> _Task requirements_
A line below contains "How do I perform: Sort", and a later one contains "is (569, 728).". Repeat both, with every line between them, exactly.

[Collected data]
____________

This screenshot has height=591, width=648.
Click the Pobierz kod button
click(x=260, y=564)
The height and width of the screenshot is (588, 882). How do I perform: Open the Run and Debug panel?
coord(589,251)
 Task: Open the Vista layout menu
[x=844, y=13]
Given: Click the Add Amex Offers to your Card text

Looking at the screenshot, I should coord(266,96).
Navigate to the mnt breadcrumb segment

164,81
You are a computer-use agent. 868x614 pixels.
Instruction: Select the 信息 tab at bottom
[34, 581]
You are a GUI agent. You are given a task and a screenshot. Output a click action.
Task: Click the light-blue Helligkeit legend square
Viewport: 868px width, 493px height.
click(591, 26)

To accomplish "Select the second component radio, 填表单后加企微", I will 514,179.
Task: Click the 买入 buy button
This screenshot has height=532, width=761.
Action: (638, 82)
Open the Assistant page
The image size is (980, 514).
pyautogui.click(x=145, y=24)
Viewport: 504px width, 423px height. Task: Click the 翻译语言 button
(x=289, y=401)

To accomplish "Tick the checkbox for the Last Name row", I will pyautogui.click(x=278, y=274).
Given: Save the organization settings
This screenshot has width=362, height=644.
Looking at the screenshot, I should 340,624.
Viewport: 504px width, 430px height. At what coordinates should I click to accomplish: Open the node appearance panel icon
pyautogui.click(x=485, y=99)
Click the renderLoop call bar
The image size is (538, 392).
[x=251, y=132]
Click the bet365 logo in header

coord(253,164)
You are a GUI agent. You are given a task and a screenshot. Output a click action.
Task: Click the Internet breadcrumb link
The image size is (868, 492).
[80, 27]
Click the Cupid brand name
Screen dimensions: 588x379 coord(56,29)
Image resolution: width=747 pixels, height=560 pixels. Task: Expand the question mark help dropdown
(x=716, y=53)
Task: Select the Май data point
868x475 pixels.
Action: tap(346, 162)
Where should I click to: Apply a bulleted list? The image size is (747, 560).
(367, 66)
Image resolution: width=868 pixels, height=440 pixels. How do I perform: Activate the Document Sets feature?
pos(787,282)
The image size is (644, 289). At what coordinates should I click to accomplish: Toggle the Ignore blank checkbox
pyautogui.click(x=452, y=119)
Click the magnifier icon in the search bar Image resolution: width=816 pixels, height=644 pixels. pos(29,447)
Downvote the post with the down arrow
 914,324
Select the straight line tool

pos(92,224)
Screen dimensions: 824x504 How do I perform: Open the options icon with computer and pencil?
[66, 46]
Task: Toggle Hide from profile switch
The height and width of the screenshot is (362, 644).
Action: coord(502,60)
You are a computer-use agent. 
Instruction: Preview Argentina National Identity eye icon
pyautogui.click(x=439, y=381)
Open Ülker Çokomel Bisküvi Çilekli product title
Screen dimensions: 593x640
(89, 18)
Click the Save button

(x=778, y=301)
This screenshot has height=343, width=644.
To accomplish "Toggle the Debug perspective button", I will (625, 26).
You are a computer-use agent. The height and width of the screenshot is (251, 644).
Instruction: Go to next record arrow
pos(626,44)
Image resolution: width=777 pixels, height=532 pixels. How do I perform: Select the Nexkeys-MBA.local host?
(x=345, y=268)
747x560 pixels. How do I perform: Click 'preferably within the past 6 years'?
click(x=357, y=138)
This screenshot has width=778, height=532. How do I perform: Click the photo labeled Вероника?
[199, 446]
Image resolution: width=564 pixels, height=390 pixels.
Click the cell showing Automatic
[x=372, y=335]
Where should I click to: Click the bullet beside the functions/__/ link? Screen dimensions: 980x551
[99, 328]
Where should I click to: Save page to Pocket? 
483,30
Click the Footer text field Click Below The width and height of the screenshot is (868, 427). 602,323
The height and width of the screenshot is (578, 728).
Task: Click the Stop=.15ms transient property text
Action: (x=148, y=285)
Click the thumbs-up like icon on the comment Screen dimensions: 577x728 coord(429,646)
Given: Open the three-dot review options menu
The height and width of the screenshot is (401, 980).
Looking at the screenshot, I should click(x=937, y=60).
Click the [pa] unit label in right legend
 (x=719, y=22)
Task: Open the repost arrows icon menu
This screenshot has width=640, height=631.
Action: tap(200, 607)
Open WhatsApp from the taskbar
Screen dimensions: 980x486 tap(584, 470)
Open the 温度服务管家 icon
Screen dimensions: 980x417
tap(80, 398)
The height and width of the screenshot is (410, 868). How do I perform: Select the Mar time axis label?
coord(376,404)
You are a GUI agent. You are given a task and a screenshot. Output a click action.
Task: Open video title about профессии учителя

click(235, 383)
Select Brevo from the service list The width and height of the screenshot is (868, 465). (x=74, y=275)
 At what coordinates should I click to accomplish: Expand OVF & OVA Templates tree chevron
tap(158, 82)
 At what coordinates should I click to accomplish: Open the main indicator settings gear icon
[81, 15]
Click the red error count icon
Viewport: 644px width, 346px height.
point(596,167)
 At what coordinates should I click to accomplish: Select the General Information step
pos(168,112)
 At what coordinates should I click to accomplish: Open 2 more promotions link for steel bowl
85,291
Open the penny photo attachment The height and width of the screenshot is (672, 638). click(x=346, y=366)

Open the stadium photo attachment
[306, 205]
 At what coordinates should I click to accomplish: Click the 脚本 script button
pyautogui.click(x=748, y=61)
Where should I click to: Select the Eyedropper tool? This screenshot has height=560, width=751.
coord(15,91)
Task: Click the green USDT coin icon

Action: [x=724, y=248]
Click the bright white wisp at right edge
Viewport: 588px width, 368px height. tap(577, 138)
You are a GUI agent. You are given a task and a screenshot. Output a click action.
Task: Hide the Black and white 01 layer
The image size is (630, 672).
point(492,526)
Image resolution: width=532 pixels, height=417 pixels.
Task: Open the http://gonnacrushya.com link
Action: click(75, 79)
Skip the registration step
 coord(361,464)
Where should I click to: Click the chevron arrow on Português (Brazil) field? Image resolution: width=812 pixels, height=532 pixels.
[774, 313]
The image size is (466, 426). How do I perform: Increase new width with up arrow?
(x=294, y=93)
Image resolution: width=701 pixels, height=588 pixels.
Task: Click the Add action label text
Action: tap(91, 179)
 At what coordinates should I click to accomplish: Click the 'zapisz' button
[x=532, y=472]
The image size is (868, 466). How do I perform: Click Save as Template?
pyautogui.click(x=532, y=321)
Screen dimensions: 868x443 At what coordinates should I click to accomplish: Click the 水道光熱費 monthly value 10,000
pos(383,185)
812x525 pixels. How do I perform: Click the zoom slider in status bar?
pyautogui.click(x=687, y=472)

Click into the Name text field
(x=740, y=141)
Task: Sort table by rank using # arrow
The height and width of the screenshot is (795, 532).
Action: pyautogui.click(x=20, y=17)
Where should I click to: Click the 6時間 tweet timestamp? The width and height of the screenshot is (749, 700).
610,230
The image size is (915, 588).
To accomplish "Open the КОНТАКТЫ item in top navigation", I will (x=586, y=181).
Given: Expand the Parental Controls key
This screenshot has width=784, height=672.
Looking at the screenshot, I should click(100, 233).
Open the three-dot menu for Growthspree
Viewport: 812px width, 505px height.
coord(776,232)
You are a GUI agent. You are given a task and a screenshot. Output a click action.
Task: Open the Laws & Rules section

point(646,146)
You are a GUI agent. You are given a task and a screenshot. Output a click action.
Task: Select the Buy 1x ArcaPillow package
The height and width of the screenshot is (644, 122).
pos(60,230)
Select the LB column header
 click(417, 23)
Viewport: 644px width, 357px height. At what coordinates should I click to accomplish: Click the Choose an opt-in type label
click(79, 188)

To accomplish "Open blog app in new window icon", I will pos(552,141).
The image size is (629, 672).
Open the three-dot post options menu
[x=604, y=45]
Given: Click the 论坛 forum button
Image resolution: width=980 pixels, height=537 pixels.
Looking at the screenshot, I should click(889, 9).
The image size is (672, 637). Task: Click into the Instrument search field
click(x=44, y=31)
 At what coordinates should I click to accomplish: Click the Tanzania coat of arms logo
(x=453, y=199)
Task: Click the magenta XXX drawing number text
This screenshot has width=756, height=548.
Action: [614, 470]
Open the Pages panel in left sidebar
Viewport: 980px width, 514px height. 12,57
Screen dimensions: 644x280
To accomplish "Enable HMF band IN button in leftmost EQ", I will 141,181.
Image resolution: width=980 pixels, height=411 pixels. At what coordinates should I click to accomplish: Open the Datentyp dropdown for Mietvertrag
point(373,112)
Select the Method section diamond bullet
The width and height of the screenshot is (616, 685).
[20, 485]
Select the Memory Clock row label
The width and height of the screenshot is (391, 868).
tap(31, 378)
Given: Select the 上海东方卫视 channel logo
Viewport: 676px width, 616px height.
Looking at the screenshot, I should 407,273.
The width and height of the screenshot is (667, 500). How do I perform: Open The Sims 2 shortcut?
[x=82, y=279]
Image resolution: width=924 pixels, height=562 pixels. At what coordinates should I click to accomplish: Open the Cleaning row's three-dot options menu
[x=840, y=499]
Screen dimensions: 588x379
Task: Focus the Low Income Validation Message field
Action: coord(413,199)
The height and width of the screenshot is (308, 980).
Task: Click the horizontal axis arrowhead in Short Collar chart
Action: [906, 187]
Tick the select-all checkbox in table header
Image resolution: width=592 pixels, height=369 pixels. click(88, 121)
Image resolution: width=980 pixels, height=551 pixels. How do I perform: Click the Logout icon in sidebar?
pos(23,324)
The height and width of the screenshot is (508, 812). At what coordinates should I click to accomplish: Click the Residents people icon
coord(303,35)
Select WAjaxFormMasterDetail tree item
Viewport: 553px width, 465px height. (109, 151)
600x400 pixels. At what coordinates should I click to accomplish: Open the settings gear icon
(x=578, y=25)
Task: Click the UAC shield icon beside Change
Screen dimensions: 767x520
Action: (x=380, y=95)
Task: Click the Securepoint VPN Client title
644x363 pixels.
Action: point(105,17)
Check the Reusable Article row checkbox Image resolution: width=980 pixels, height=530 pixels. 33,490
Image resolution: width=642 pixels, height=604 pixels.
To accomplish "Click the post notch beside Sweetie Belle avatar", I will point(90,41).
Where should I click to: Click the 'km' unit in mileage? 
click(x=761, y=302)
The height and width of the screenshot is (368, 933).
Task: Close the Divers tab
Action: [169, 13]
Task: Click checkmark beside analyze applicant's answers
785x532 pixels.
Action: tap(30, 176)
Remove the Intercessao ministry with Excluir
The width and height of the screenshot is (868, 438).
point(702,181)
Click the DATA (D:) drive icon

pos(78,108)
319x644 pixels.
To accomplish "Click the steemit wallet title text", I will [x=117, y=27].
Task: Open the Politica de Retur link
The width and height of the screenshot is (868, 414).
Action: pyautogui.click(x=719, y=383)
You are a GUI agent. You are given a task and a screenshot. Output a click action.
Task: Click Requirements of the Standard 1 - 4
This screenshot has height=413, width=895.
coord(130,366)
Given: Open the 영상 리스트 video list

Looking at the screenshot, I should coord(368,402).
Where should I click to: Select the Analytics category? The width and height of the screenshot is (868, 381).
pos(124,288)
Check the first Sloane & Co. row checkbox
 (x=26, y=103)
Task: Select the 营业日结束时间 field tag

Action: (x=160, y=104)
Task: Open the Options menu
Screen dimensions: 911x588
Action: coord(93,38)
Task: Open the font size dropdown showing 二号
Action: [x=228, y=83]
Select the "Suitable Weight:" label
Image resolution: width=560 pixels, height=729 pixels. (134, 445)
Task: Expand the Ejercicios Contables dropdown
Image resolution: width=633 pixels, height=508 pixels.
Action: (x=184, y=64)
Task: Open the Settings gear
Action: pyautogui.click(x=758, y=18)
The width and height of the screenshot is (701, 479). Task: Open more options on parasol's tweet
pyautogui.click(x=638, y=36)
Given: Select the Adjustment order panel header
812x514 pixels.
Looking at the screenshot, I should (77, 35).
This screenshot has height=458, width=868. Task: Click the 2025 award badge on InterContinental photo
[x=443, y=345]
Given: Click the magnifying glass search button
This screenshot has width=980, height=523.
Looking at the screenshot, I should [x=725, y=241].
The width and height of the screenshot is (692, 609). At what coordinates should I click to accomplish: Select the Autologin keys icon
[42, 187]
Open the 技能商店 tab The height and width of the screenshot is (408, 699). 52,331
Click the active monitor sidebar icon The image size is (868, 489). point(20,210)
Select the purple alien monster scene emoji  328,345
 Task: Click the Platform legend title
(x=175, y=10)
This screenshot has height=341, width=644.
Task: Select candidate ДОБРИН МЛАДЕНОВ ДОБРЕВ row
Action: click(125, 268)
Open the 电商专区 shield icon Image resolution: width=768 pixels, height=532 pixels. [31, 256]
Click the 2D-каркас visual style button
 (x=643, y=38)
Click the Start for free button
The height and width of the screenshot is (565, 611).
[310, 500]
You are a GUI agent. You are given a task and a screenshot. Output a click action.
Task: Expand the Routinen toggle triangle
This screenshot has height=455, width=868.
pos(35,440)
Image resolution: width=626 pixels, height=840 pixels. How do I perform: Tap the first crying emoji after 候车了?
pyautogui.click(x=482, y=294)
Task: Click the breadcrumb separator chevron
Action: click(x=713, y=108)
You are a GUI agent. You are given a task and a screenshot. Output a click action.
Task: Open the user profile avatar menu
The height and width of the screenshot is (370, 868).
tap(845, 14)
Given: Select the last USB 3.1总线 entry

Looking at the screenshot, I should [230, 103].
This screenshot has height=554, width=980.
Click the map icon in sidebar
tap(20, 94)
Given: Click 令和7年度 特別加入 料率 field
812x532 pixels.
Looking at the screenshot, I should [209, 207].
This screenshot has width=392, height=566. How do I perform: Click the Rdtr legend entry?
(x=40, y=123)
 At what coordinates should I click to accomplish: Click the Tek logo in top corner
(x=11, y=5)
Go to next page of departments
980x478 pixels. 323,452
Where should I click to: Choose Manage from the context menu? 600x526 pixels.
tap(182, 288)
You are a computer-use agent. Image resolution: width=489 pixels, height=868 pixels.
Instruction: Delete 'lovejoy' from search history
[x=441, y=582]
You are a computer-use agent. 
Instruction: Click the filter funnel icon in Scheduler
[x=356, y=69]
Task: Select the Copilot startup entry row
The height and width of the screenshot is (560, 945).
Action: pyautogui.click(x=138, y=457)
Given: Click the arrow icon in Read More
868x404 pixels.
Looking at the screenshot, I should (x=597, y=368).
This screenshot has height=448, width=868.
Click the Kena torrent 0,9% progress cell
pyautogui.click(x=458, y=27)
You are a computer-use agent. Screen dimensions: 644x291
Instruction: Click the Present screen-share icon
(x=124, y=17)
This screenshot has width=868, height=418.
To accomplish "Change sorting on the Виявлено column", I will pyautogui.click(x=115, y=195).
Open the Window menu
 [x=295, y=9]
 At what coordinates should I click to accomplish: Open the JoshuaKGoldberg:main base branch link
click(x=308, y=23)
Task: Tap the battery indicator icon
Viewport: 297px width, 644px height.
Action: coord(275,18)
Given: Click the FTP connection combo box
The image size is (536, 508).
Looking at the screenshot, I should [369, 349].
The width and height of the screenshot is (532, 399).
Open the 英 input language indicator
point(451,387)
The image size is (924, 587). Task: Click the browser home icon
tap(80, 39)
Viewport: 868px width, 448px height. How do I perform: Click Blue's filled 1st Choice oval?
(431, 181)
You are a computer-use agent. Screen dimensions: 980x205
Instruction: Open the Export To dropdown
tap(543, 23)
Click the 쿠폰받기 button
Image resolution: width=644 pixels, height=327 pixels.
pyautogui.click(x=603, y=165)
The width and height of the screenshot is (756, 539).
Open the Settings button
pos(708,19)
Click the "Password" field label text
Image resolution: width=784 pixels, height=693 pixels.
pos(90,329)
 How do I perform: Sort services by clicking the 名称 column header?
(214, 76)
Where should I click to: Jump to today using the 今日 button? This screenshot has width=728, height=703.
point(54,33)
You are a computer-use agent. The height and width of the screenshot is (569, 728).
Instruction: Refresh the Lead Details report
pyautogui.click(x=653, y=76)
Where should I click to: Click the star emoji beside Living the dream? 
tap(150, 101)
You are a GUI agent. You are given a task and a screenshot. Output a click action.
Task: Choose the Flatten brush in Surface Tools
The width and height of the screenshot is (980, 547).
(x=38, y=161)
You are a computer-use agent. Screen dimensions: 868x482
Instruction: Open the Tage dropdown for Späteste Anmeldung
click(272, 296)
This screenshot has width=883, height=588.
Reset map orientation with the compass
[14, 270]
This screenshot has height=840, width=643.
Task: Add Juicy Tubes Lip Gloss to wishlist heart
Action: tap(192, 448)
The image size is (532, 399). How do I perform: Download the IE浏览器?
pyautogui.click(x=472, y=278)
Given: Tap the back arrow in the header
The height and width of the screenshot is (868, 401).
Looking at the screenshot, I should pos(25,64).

____________

> _Response box_
 How do I perform: Sort services by clicking the 名称 column header?
(214, 76)
Where should I click to: Jump to today using the 今日 button? This screenshot has width=728, height=703.
point(54,33)
You are a computer-use agent. The height and width of the screenshot is (569, 728).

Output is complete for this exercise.